Dataset entries
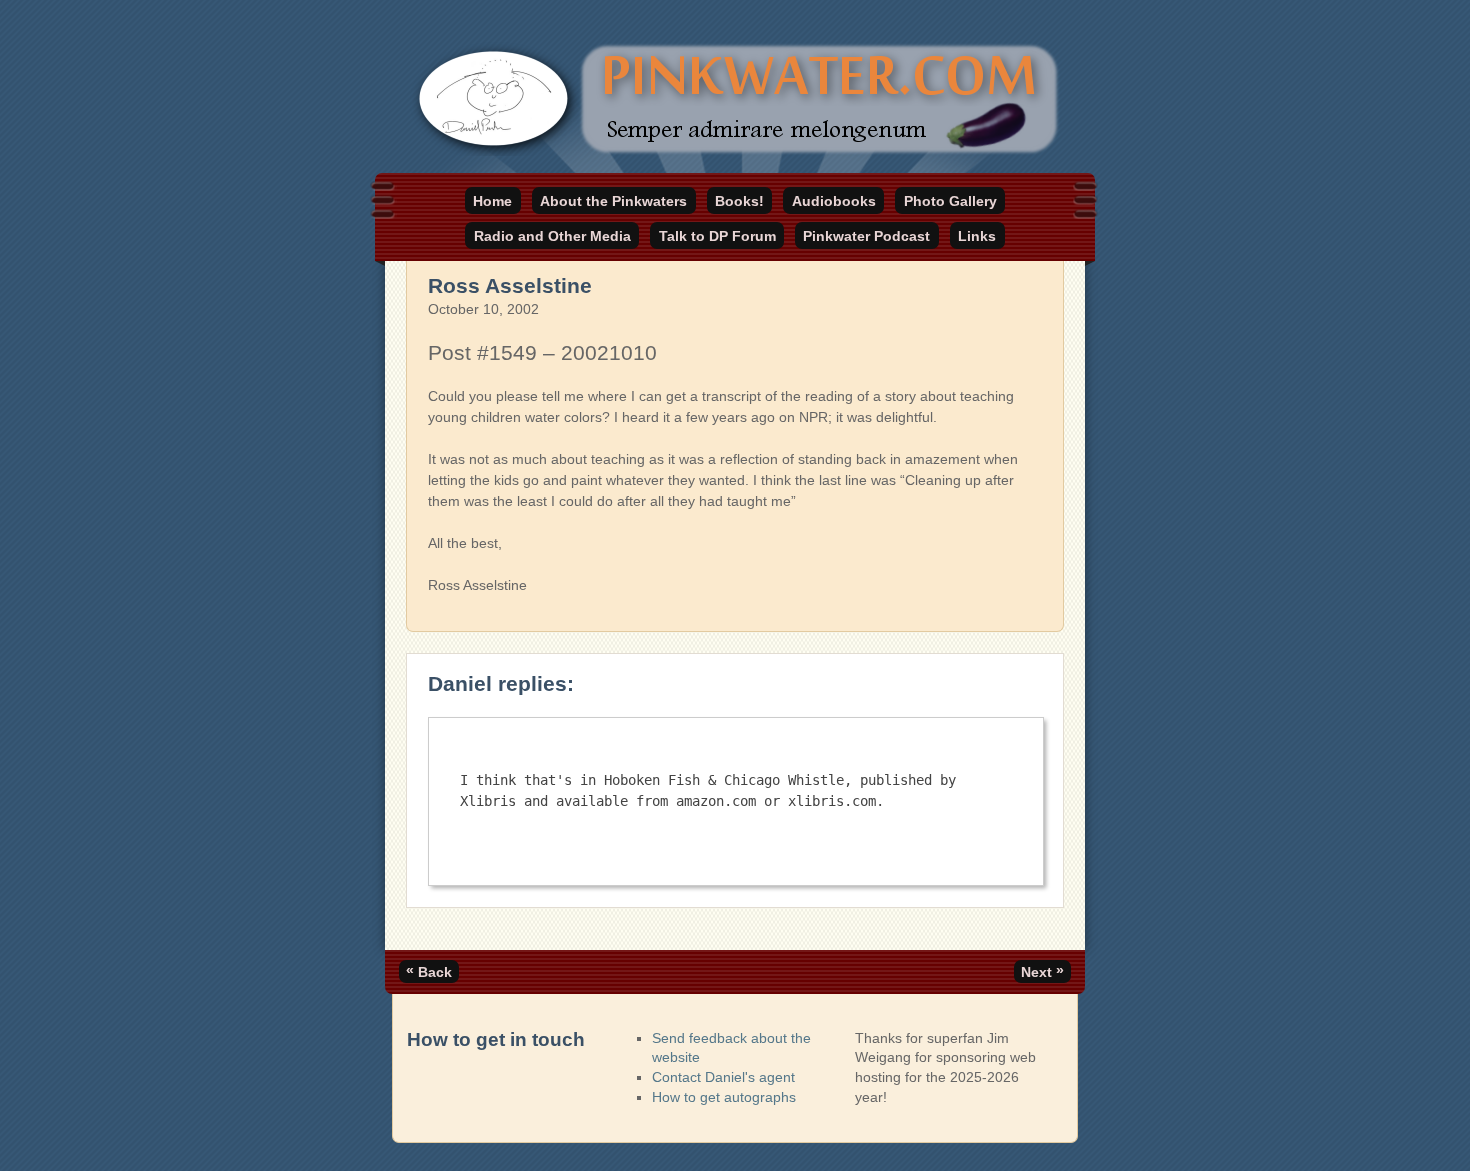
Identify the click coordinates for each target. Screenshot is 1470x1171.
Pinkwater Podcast (866, 236)
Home (492, 201)
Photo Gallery (950, 201)
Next (1042, 971)
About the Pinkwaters (613, 201)
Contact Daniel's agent (723, 1077)
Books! (739, 201)
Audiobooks (834, 201)
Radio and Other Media (552, 236)
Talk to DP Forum (717, 236)
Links (977, 236)
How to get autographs (724, 1097)
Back (429, 971)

**Instructions to follow:** When you copy the data, keep every line exact and drop the pictures.

**Response for this exercise:**
Identify the click coordinates for each target. Screenshot is 1470x1171.
Pinkwater Podcast (866, 236)
Home (492, 201)
Photo Gallery (950, 201)
Next (1042, 971)
About the Pinkwaters (613, 201)
Contact Daniel's agent (723, 1077)
Books! (739, 201)
Audiobooks (834, 201)
Radio and Other Media (552, 236)
Talk to DP Forum (717, 236)
Links (977, 236)
How to get autographs (724, 1097)
Back (429, 971)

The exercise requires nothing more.